If you ask Dean Smith if he ever expected to have one job that lasted right out of college all the way to retirement, he’d say, “yes.”
“I always said I either liked what I was doing or I was too lazy to look for a new job,” Smith said. “I always liked what I did.”
Back in 1977, the J. H. Routh Packing Company of Sandusky, Ohio hired Smith as an assistant hog buyer. From his first day to almost four decades later, Smith would wake up at 4:30 every morning and head to the same building, walk in the same office and sit in the same chair, but many things have changed over the years in the hog industry.
“One of the things that I missed over the years was seeing somebody bring in a small load of 10 to 20 hogs from five or six counties away,” Smith said. “Back then, we knew what the weather was like and how corn was looking by having conversations with the actual farmers from different parts of the state. In the later years, the small guys got out. Now all you see are the truck drivers and the owners stay on their farms.”
Smith has seen 30 million hogs come through the gates at Routh Packing and he thinks that although the end result and the products harvested from a hog haven’t changed much, some things about today’s hog certainly has.
“Over the years, we’ve changed style and have made hogs sounder,” Smith said. “Feed efficiency and growth rates have definitely helped the industry over the years as well.”
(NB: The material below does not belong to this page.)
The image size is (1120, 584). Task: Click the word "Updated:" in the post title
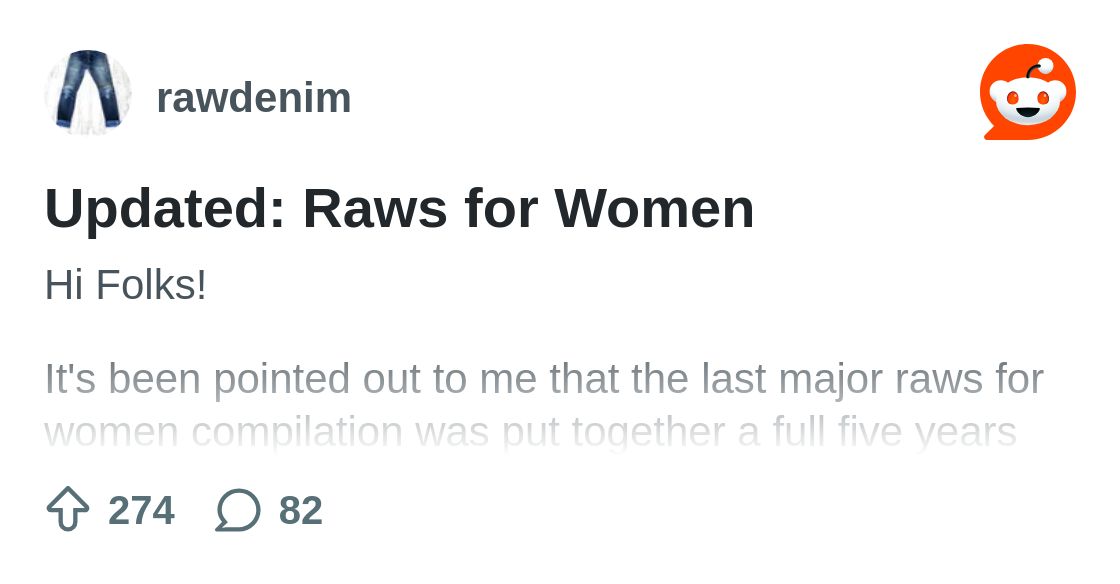click(x=164, y=209)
Another way that things aren’t quite how they used to be almost 40 years ago, when Smith began his career, is in the number of plants like Routh Packing in the region.
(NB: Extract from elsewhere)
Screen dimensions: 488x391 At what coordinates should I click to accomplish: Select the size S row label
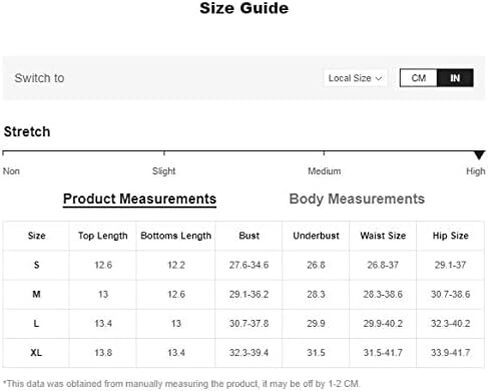[x=36, y=265]
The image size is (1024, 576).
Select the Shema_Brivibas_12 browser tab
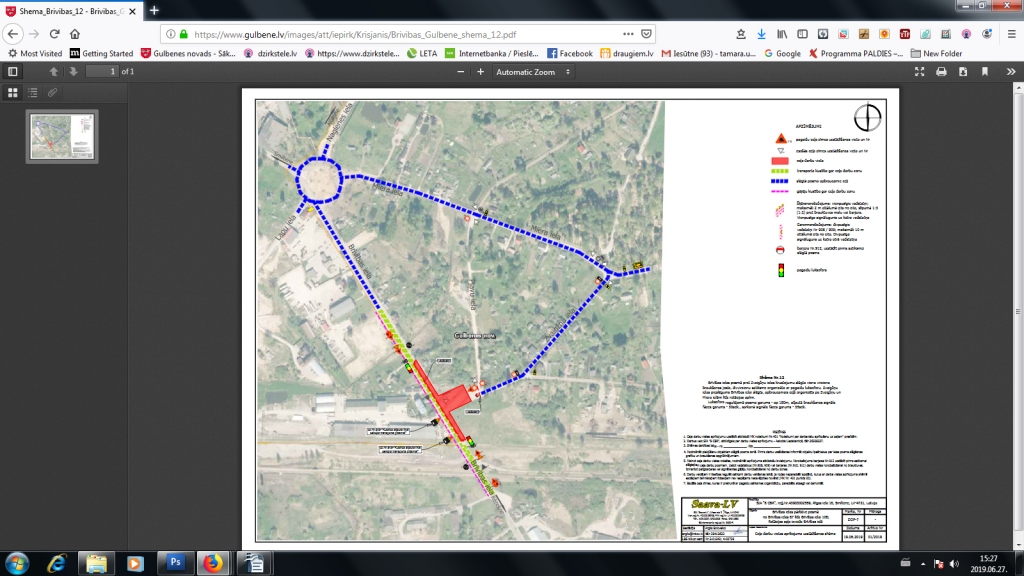(x=70, y=10)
“When I first started at Routh there were probably 10 plants in Ohio processing hogs,” Smith said. “There was the Dinner Bell plant in Troy, Kahn’s in Cincinnati and Superior and Sugardale in Canton were also processing hogs at the time, just to name a few.”
Lower hog numbers and sales volumes forced many of those plants to close up shop. Smith attributes the diversity in products that Routh offers, like bone-in products that are consumer friendly, as a big reason they are still going strong in Sandusky today.
Smith says what he will take away most from his long-time tenure at Routh Packing are the relationships that have been built with not only pork producers, but the Ohio Pork Council.
“You can’t run a packing plant without the producer and the producer can’t survive without the packing industry, so we all need to work together,” Smith said. “As far as Routh is concerned, you have to promote pork to promote yourself so the bond between the packer and the producer is and always will have to be strong in order for the industry to move forward.”
As with most stories of retirement in agriculture, Smith isn’t just going to put on the brakes and take it easy. He plans on utilizing his auctioneering license a bit more and possibly dabbling in commercial real estate in the future. He is hoping to continue to work with some of the great people he has met over the last 38 years, just in a different capacity.